I'm currently in a relationship, one that is finally defined, and I know where I stand. After about 5 or so months, I don't think we've ever just had sex, I don't like quickies, I enjoy the lead up, the teasing hours before etc. He's more of a sensitive and tender person, and I don't see him ever just "fvcking" me. Is he too nice, not even, I enjoy this. My ex husband used to treat me like a sexual object, and this is new, and I'm really enjoying it. I guess with time, and we learn more about each other then there may be a time where we may just have sex.


----------



## unbelievable (Aug 20, 2010)

If it's with my wife, it's making love. If I'm in the oval office and an intern is under my desk, it's sex.


----------



## CuddleBug (Nov 26, 2012)

Usually, I don't like quickies. I like the cuddling, massages, kisses, warmth, softness, and then the sex, but not just sex and see yah. To me that's just empty meaningless sex. I like the entire experience. Maybe I'm not the norm for a guy but that's what I like.

I've never done a friend with benefits or one night stand to this day and I don't think I could.


----------



## SouthernMiss (Apr 25, 2013)

For me, sex is hardcore, down and dirty...let's make each other hot and let's EFF. Sex, to me, is the good stuff.

Making love, to me, is all feelings and mush. The orgasm is the after thought. I do not make love. It is boring.

I like the nitty gritty. I like sex.


----------



## heartsbeating (May 2, 2011)

With saying I love you ......it's not often I'll say it in this circumstance but when I have, it's been that snuggly and intimate overwhelming closeness. It's also been when I've gripped his hair, licked his ear and whispered I love him. I guess it's just in the moment, which ever way that is.


----------



## heartsbeating (May 2, 2011)

Holland said:


> Lately there have been quite a few comments about just getting it done, no foreplay etc, these things I find good for just getting off but I like the passion, kissing, touching and making love.


For me a quickie is no (or minimal) foreplay.
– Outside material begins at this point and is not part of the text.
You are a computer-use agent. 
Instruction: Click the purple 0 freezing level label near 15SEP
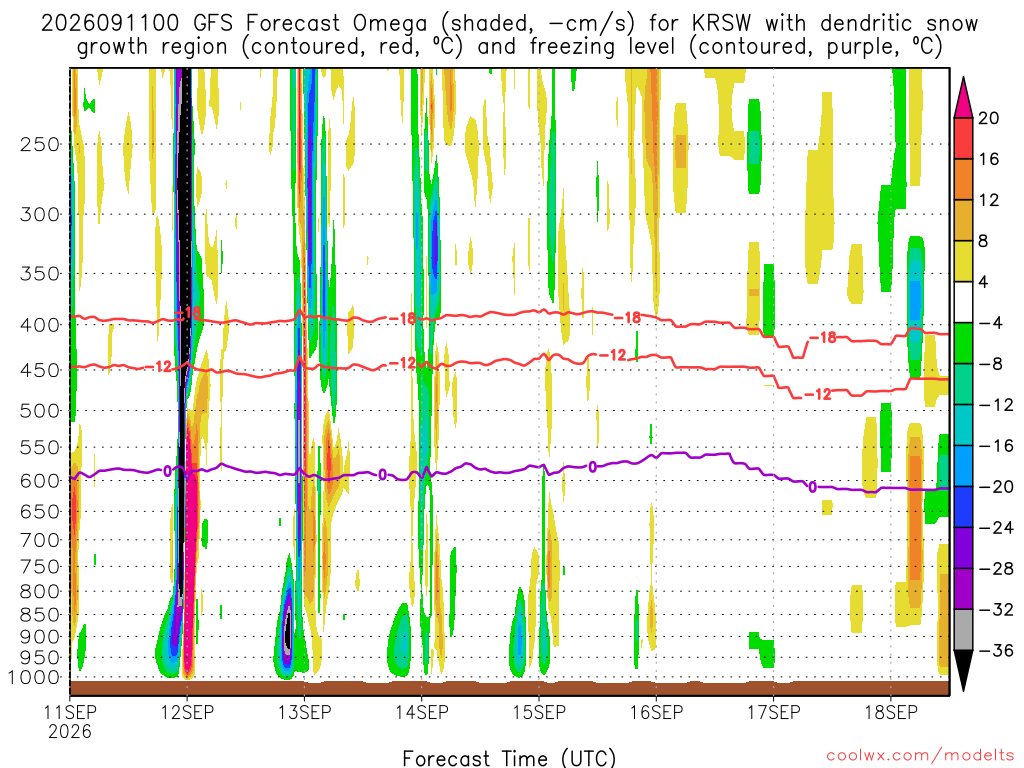(x=592, y=467)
It's a raw quickie...but not about just getting it done.

Sex can still be about foreplay and passion. I guess to me sex covers a lot of areas. It's fun, experimental, role-playing, passionate and erotic. I like the excitement and variety of sex. 

Making love is more romantic to me. It's slowing things completely down and in for the long-haul. It's taking time to trail those slow kisses, share a bath and quiet closeness. I guess I relate making love to a more sensual experience. It's appreciating the tenderness and one another in that way.


----------



## ScarletBegonias (Jun 26, 2012)

I love my partner so anytime we are "doin it" it's making love.Doesn't matter if it's a quickie,down and dirty,or slow and soft.We're still connecting,sharing,laughing,kissing,and all that is part of love for us


----------



## SomedayDig (Jul 17, 2012)

ScarletBegonias said:


> I love my partner so anytime we are "doin it" it's making love.Doesn't matter if it's a quickie,down and dirty,or slow and soft.We're still connecting,sharing,laughing,kissing,and all that is part of love for us


Gotta agree with this. Whether it's a long session, in our bedroom with candles all over or in the morning for a quickie before we go downstairs - it's all LOVE.
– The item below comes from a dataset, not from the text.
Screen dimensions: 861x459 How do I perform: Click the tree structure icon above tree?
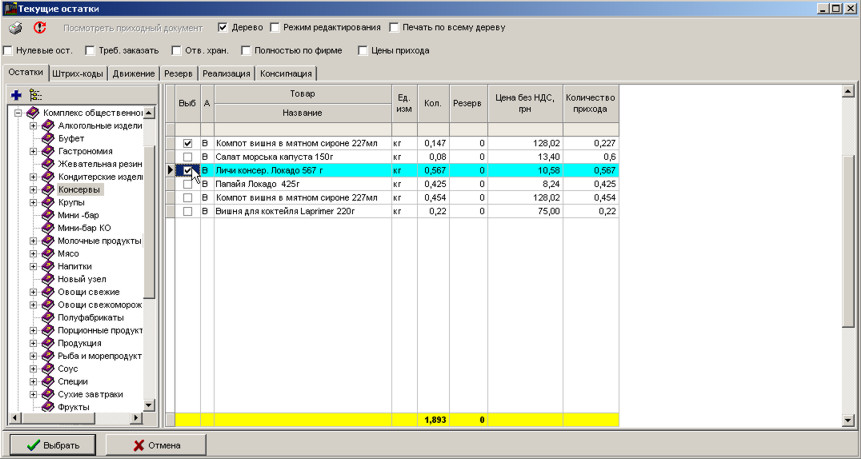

Hell, even stopping at a rest area to be risque is hot and passionate and the thrill of possibly getting caught heightens everything...yeah...that says LOVE allllll over it, too!!

But SB nailed it with one word: Connecting.


----------



## committed4ever (Nov 13, 2012)

ScarletBegonias said:


> I love my partner so anytime we are "doin it" it's making love.Doesn't matter if it's a quickie,down and dirty,or slow and soft.We're still connecting,sharing,laughing,kissing,and all that is part of love for us :


THIS!!!

As for ILY my hubby practically always tell me AFTER we finish but in different ways. My fav is when he squeeze and squeeze and say "ILY so much baby". Yes I can rewind that scene in the movie all day!
_Posted via Mobile Device_


----------



## daffodilly (Oct 3, 2011)

Have to say, during sex/making love I don't think we've ever said ILY to each other....we seem to engage in more dirty talk or "I love your xxxxx!!!!" etc.


----------